■ Your goal
What lines of the material below include the string "profile"? Copy all of them.
== Segment start ==
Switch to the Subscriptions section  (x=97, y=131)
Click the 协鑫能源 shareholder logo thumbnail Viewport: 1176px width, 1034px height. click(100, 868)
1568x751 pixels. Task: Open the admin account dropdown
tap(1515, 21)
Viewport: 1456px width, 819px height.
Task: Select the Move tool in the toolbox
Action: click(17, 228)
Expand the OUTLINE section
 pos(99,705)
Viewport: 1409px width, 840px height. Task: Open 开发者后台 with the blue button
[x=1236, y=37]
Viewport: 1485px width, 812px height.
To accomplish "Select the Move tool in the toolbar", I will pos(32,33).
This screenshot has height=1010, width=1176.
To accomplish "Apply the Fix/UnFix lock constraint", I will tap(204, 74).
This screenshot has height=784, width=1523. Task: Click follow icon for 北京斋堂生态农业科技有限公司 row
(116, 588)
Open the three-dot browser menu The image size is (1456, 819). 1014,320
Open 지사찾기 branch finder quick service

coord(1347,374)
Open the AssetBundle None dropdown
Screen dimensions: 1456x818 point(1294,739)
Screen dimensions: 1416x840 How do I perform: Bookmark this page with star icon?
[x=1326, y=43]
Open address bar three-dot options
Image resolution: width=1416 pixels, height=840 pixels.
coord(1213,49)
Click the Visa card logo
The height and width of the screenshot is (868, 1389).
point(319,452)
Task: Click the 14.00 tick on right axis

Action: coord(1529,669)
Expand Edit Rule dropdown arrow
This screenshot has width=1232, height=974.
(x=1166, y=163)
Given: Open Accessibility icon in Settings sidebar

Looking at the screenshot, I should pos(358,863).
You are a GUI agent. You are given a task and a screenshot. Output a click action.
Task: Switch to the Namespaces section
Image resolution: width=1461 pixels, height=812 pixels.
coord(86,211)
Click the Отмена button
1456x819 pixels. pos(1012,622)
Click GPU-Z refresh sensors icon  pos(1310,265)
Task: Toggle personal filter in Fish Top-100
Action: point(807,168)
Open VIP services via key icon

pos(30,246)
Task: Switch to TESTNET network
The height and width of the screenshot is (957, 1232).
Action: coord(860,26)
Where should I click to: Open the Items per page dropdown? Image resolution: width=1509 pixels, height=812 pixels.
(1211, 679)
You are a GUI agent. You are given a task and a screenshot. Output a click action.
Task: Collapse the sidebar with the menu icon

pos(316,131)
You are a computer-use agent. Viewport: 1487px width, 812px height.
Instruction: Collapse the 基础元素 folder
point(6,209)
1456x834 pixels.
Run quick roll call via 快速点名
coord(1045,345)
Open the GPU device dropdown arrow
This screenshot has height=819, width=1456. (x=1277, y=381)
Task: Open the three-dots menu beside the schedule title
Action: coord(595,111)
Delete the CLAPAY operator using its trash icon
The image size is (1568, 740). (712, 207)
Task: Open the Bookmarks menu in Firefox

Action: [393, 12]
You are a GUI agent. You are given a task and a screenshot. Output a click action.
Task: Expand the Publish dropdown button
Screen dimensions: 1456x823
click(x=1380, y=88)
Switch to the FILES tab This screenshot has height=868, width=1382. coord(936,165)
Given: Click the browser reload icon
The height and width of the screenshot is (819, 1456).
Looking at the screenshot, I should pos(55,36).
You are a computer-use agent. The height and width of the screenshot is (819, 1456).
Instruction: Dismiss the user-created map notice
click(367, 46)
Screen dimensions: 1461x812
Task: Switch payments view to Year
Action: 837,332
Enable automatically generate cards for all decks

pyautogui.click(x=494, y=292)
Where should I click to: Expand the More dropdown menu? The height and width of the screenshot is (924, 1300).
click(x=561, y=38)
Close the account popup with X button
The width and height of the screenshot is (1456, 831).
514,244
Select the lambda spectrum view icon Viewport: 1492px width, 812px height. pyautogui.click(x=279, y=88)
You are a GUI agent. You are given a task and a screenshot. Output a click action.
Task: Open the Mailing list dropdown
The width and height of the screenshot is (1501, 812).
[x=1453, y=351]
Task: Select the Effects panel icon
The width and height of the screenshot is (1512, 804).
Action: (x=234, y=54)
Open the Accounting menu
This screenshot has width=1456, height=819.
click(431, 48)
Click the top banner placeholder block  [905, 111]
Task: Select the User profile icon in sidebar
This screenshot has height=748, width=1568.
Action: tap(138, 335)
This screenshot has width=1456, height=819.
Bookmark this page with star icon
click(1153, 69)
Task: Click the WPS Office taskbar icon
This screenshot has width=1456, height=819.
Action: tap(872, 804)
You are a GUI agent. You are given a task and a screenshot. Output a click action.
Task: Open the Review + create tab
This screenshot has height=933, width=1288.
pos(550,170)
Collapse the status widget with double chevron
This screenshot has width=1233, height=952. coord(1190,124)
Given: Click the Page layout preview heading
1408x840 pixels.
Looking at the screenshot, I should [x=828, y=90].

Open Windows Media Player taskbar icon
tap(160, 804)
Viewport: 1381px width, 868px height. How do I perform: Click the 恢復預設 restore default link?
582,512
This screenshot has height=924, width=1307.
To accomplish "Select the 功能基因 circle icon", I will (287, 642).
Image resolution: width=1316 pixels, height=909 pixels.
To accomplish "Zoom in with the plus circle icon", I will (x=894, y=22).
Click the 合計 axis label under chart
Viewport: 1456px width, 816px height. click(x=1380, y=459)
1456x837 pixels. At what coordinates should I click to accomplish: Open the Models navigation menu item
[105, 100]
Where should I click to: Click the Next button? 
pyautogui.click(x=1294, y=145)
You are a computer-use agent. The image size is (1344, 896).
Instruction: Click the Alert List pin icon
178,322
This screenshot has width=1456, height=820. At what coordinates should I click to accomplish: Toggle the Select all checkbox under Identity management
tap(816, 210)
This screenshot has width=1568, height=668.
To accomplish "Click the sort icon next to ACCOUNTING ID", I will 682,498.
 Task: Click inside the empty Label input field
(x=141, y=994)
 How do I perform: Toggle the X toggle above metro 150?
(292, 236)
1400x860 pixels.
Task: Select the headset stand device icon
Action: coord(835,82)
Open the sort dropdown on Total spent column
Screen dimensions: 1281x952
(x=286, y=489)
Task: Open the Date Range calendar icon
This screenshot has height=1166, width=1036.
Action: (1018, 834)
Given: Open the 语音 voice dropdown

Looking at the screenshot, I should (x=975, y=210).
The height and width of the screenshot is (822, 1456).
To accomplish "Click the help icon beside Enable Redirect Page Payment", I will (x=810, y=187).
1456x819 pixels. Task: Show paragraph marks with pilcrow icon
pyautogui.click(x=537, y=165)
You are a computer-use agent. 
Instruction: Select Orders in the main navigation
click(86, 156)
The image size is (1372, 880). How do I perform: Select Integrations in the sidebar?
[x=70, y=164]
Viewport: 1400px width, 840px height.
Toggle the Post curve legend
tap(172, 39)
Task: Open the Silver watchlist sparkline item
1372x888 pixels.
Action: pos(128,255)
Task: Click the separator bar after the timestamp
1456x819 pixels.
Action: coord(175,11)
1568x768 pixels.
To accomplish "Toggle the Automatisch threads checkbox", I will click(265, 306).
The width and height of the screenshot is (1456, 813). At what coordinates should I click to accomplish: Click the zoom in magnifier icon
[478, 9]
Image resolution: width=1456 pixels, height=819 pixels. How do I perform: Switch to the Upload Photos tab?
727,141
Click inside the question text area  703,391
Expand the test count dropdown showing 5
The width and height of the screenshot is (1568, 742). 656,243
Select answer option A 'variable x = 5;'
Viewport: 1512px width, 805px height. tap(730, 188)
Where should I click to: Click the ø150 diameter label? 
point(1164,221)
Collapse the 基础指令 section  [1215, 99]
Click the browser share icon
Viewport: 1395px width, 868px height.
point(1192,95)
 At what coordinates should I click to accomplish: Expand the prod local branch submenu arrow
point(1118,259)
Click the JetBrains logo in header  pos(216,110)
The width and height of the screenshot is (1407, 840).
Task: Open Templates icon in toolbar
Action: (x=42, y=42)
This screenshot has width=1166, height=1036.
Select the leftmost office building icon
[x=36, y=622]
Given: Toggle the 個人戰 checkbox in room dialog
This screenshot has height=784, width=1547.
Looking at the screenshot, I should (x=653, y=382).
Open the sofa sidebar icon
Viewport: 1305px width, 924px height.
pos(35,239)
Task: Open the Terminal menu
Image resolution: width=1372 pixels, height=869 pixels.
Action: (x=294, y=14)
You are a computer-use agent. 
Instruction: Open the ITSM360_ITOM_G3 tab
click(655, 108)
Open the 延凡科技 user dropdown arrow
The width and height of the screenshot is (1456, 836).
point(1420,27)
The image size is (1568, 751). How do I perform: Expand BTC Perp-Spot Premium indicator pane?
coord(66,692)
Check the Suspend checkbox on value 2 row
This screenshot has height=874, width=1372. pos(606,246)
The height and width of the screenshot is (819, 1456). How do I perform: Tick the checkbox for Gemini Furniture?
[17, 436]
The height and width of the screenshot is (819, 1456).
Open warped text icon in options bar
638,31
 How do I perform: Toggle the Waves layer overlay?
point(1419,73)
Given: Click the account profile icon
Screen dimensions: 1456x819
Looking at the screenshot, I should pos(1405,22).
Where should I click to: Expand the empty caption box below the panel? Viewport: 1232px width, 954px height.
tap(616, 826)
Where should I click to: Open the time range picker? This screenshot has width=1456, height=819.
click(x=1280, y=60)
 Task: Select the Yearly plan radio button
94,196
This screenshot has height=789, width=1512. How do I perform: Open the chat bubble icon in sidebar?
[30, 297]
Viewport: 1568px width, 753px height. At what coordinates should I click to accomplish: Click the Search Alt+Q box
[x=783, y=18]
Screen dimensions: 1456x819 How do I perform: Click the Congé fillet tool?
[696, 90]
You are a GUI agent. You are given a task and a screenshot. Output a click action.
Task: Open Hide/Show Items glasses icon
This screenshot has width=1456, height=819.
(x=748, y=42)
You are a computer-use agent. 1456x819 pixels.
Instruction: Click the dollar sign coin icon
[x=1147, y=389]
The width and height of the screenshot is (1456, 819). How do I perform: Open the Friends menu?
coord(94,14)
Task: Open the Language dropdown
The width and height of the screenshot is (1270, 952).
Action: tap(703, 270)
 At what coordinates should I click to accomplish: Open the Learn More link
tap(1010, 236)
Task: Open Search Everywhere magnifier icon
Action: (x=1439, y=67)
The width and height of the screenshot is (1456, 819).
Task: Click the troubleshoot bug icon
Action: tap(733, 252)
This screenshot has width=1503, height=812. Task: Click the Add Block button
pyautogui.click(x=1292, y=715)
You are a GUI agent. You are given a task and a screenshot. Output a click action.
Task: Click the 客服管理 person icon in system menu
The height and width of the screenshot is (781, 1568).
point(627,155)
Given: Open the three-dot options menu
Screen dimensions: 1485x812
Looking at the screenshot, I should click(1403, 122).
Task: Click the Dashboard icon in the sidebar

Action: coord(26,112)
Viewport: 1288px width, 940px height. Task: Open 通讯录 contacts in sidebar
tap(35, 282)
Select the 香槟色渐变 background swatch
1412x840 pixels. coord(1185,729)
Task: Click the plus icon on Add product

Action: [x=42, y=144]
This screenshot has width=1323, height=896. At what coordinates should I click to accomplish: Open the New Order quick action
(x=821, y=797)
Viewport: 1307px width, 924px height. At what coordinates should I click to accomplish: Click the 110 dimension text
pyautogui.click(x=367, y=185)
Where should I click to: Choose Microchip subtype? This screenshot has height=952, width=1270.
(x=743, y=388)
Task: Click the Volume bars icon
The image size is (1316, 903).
== Segment end ==
■ Answer to the problem
Task: Select the User profile icon in sidebar
Given: Click the account profile icon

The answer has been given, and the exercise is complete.